The non-negative cluster id's are actual clusters, a cluster id of -1 denotes noise and a cluster id of -2 denotes clusters of segments such that the segments are more than minLines, but those segments don't come from minLines different trajectories.

Using the results

First of all, let us look at all of those segments. This is a bit tricky, as segments are stored in four columns giving x/y coordinates of start and end point. It is best to transform this into a matrix with two columns for x and y and NaN after each segment. One easy way to do this is as follows:

A = segments[,1:4]  # take only coordinates
A$n1 = NaN          # add a NaN column
A$n2 = NaN;
A = t(matrix(as.vector(t(A)),nrow=2)) # Reshape it into suitable form
plot(A,t="l")
points(A,pty=2)
plot of chunk unnamed-chunk-5
plot of chunk unnamed-chunk-5

This now shows all segments and puts points at segment start and end points. While this is interesting for debugging and understanding how TRACLUS works or some possibly unexpected results, we still want to find out the clustering, right?

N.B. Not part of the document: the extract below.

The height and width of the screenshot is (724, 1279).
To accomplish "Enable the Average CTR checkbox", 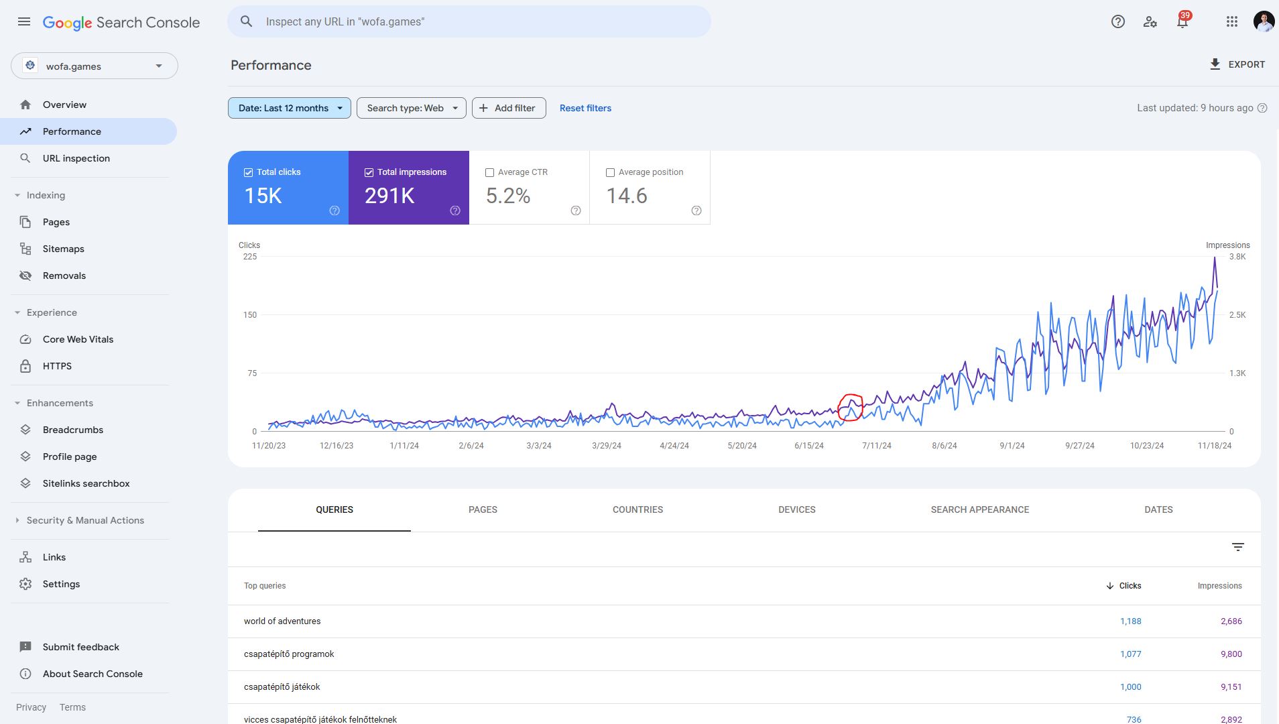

Showing the clustering result

Though we could write the following code snippet way smarter, in this way, I think, it is best to extend: There are explicit calls for every single trajectory given its cluster. So you can easily adapt this to situations, in which you want to work on the clustered trajectories instead of plotting them.

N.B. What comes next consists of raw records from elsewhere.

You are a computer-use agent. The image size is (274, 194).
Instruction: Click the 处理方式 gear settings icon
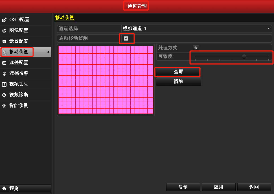tap(196, 47)
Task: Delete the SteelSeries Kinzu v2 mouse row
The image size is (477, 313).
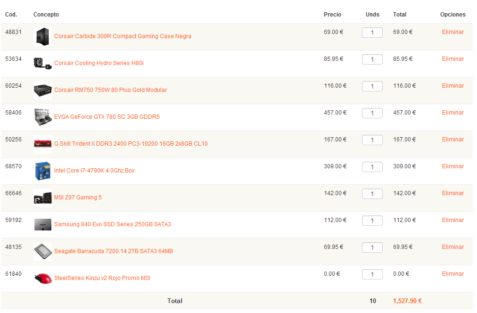Action: tap(452, 274)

library(plyr) # for efficient grouping using ddply

# plot the dataset into the background
plot(smallprague,t="l",col="gray")

# not actually elegant, but very clear for beginners:
cluster_to_color <- function(r)
{
   if (r == -2){
      return ("red");
   }
   if (r == -1){
       return("black");
   }
   if (r == 0){
       return ("blue");
   }
   if(r == 1){
      return ("green");
   }
}
# Group by cluster and draw color

ddply(segments,.(cluster),function(x){
   points(c(x$x1,x$x2),c(x$y1,x$y2),col=cluster_to_color(x$cluster[1]));
})
Figure: Clustering given by coloring points of segments.
Figure: Clustering given by coloring points of segments.
## Dataframe mit 0 Spalten und 0 Zeilen

You can see all two clusters (0 and 1) in green and blue, there is no noise, but a cluster of segments where the segments don't come from enoguh different trajectories (shown in red).

Other parameters.

segments = traclus(smallprague, 5,1)
## Have 24 trajectories
plot(smallprague,t="l",col="gray")
ddply(segments,.(cluster),function(x){
   points(c(x$x1,x$x2),c(x$y1,x$y2),col=cluster_to_color(x$cluster[1]));
})
Figure: Traclus with a too small epsilon: Upper cluster works, but lower gets noise
Figure: Traclus with a too small epsilon: Upper cluster works, but lower gets noise
## Dataframe mit 0 Spalten und 0 Zeilen
segments = traclus(smallprague, 2500,1)
## Have 24 trajectories
plot(smallprague,t="l",col="gray")
ddply(segments,.(cluster),function(x){
   points(c(x$x1,x$x2),c(x$y1,x$y2),col=cluster_to_color(x$cluster[1]));
})
Figure: Traclus with a too large epsilon: A sinlge cluster...
Figure: Traclus with a too large epsilon: A sinlge cluster...
## Dataframe mit 0 Spalten und 0 Zeilen

Caveats

Be careful with the current version, as it cannot yet handle interrupts. Often, the segmentation process will generate hundreds of thousands of segments (one weakness of the original segmentation proposed in the TRACLUS paper) and grouping them with DBSCAN becomes prohibitively slow. So keep a small dataset and possibly preprocess with Douglas Peucker and be prepared to kill your R process from time to time (Best practice on Linux: CTRL-Z to get it into the background, kill %1 to kill it, and fg to remove it from the background jobs)